Century Gallery
ACAVA, 1-15 Cremer Street, Shoreditch, London E2 8HD
Contemporary fine art in an artist-run gallery
flowlock
Sept 4-14, 2002
Yasuhiro Fujiwara, Angela Hiss, Sumiko Seki, Guy Shoham, Maria Wolfram
| paintings, 2D, video | space 1,2

flowlock involves five recent graduates from the MA course at Chelsea College of Art and Design.

The work of these five artists captures fluid movements and continuity only to be found in nature. The work captures a space or moment out of its natural environment, allowing a transformation to take place through the working process. Paintings, objects, and installations are losing their connection to their origin and becoming something else by gaining their own integrity and presence, making space for the mind to travel.

 

Yasuhiro Fujiwara's 3-dimensional quasi-landscape and architectonic small wall and floor objects are more often than not divorced from their original geographic locations, re-configured into an 'imaginary' dream-like space. These architectonic and landscape 'artefacts' retain no distinct cultural, social or geographical marks. Universal in their appeal, these dislocated spaces always seem to remind the viewer of a familiar yet unspecific place.


Angela Hiss's staged sketch-like videos explore notions of disruption and displacement. Baroque Waltzes are enjoyed in narrow corridors while unorthodox Tango dancing — characterised by jagged movements — is performed in the privacy of her own home. Hiss's videos present the viewer with a plethora of emotions, ranging from hysteria to angst through to psychosis, compulsive behaviour and solitude.

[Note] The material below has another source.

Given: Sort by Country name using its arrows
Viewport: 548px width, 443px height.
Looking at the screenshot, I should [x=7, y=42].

Sumiko Seki's paintings present beautiful wilting and rotting flowers floating against an empty yet richly coloured background. Seki's dying flowers are dislocated from their normative surroundings, no longer presented in full bloom in fields of gold.

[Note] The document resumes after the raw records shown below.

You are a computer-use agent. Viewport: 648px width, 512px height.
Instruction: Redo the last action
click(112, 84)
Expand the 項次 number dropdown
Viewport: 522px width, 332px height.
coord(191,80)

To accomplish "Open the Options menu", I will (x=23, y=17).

Seki documents the 'afterlife' of these natural mortal objects, disrupting the dominant meta-narrative whilst exploring an alternative space.


In his paintings, Guy Shoham re-presents kitsch 19th century porcelain figurines against artificial and theatrical backdrops, blurring the boundaries between the 'imagined' and the 'real'. These garish figurines are re-contextualised into a fantasy world of stage sets and otherness, no longer the mainstay of antique displays cabinets these shiny figurines creates their own realm of existence.


Maria Wolfram's cartographic abstract panels and landscape paintings map the passage of time. The notion that memory captures and faithfully records fragmented images, suspending them in a time-bubble is disrupted by Wolfram, as she presents her personal and intimate recollections continuously changing over time. These malleable and fluid memories are far removed from their original context, creating a multitude of new and symbolic spaces.